Report Open Access
Medjkoune, Nawel; Jones, Ben Dylan
The CERN IT Batch service provides computing resources for users at CERN and for the Worldwide LHC Computing Grid. Comprising around 80,000 CPU cores, a large percentage - currently 15,000 - are dedicated to our future batch service powered by HTCondor (https://research.cs.wisc.edu/htcondor/). The new system brings some new features, including the ability to use Docker (https://www.Docker.com) to run jobs in the batch service. Linux container technology such as Docker has become very popular with developers due to ease of packaging and deploying applications. HTCondor has a dedicated “universe” for Docker, and so providing this as part of the batch services should enhance the user experience, and indeed the ease of administering the batch service. The project is to provide and test Docker support in the HTCondor service, and to pilot use cases with advanced user communities such as the ATLAS experiment.
Today, the CERN batch system is a facility with more than 10,000 compute nodes. The CERN IT batch service manages this facility and provides computing resources to CERN users and for the Worldwide LHC Computing Grid. The computing power the batch system manages is around 100,000 CPU cores.

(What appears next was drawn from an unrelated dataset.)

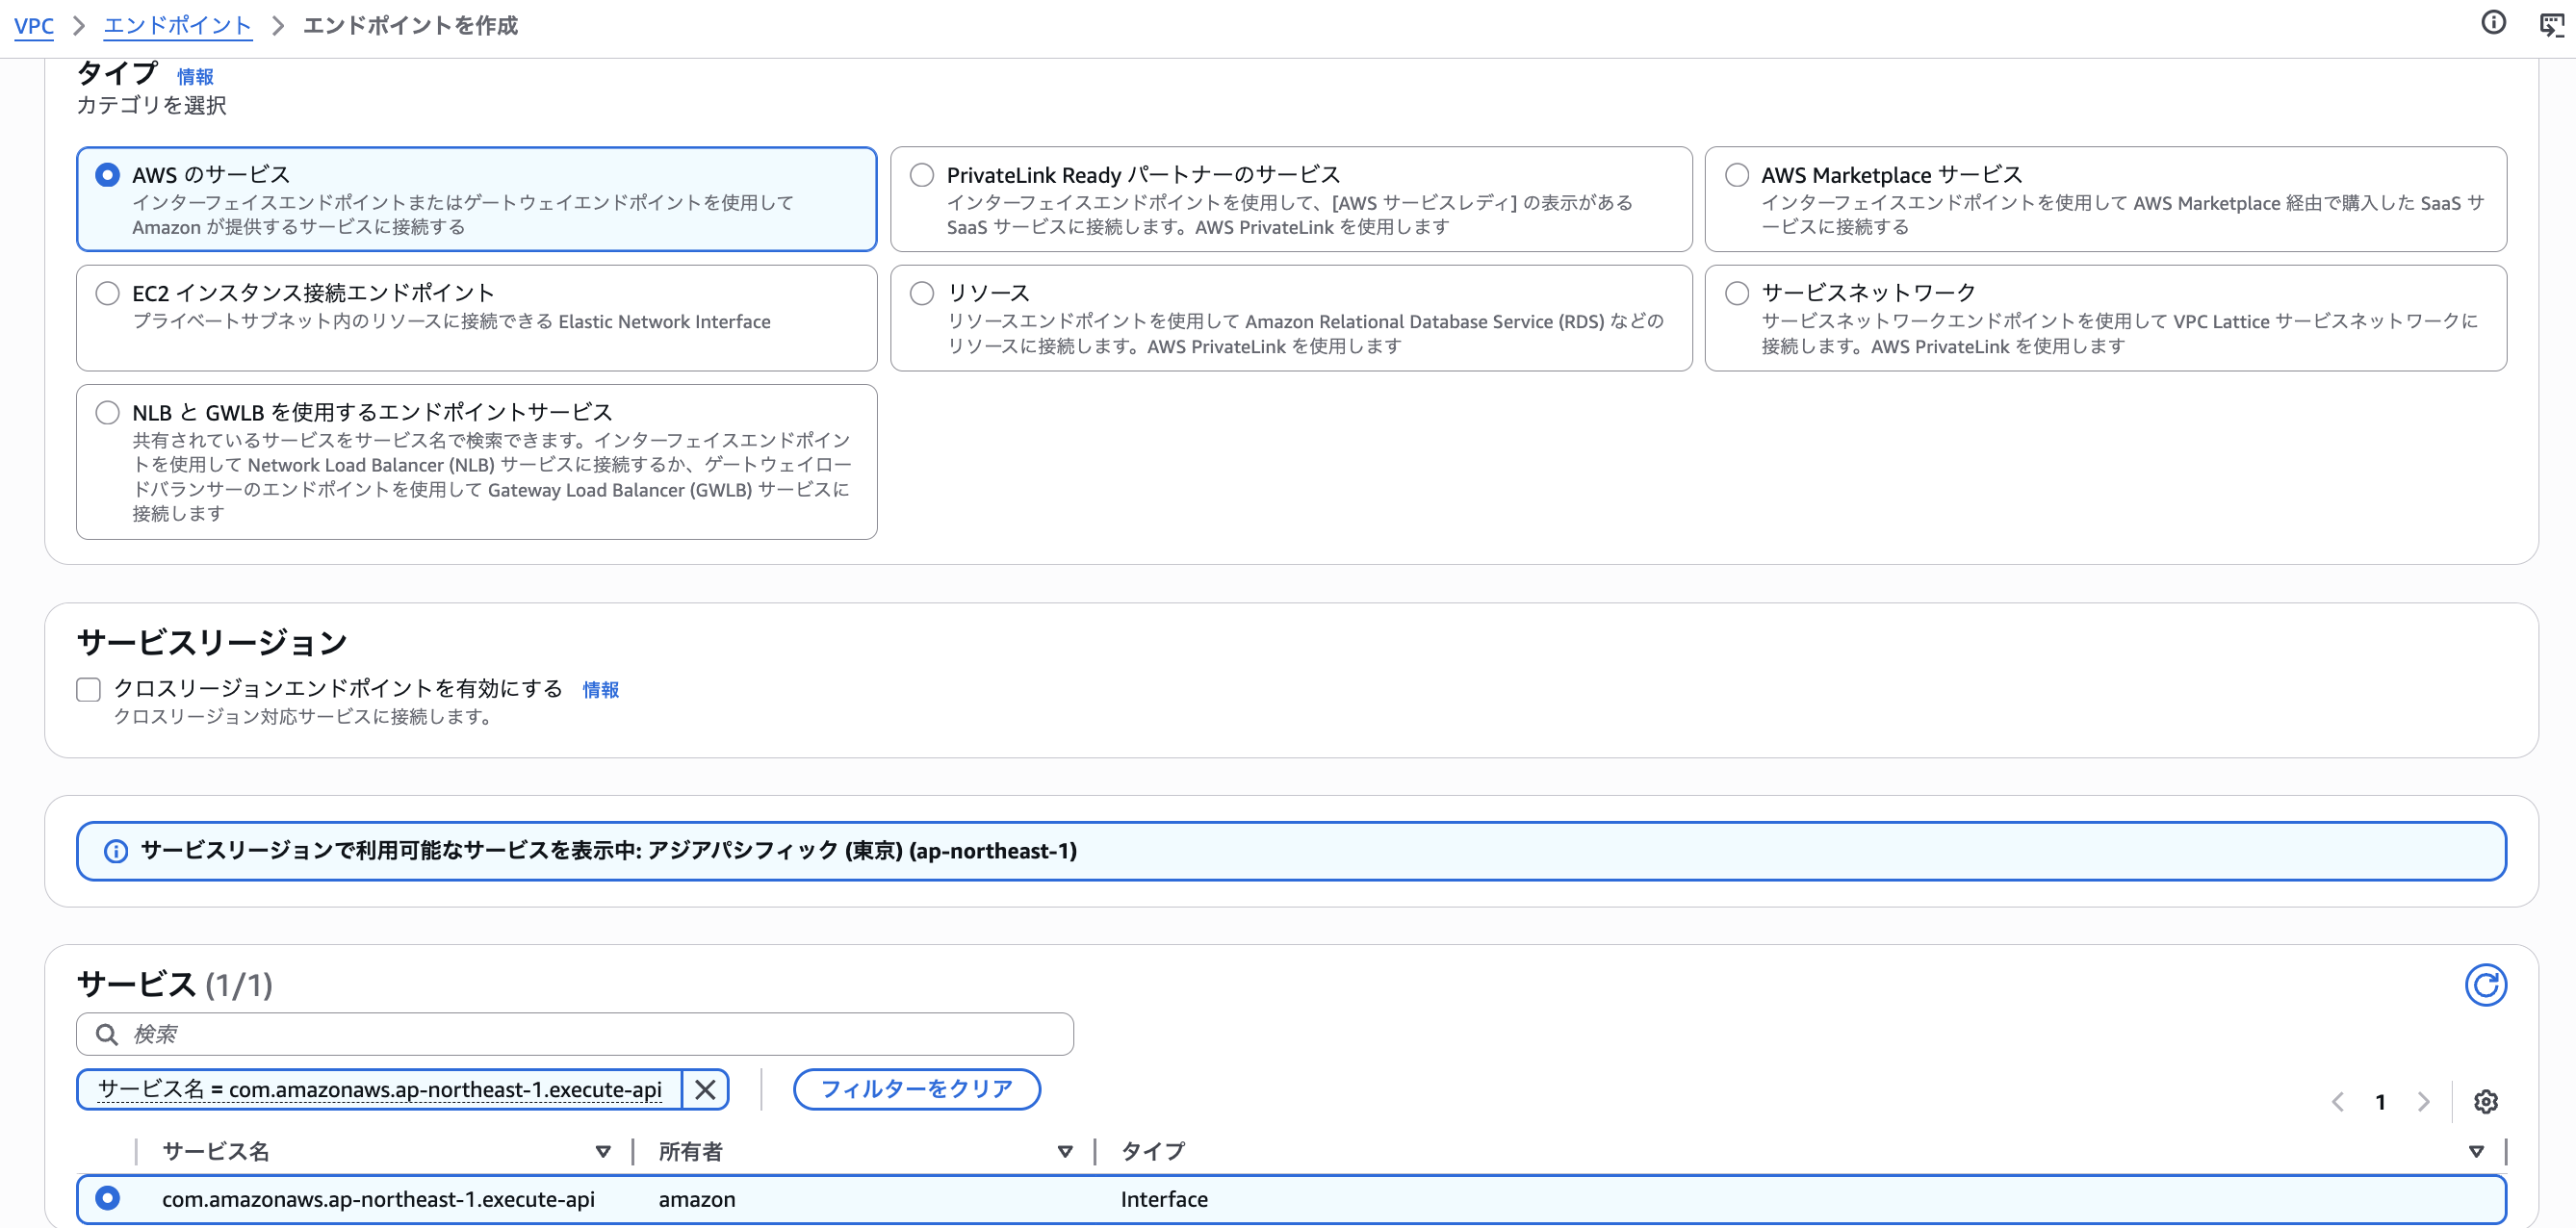Open the サービス名 column filter
This screenshot has height=1228, width=2576.
coord(604,1151)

In the past, the CERN batch system was running the IBM platform LSF. Currently part of the batch farm has migrated to HTCondor, the future workload management software for the CERN batch system.
Latest versions of HTCondor come with new features, including the ability to run jobs inside Docker containers. We would like to test the Docker support in the batch service to address two issues:
● The inability of the batch submitters to define their own environment of execution, without the intervention of a system administrator
● The underlying OS on the worker nodes are dependent of the job environment. Making updates on those OS may affect the software compatibilities.
In this report, we outline and document the deployment of Docker on the HTCondor worker nodes running CERN CentOS 7, the setting up of the Docker Universe and the creation of job routes that transform incoming jobs in the grid to Docker jobs to be executed in containers. The project includes also the subtask of creating a Scientific Linux CERN 6 (SLC6) Docker image for the grid jobs.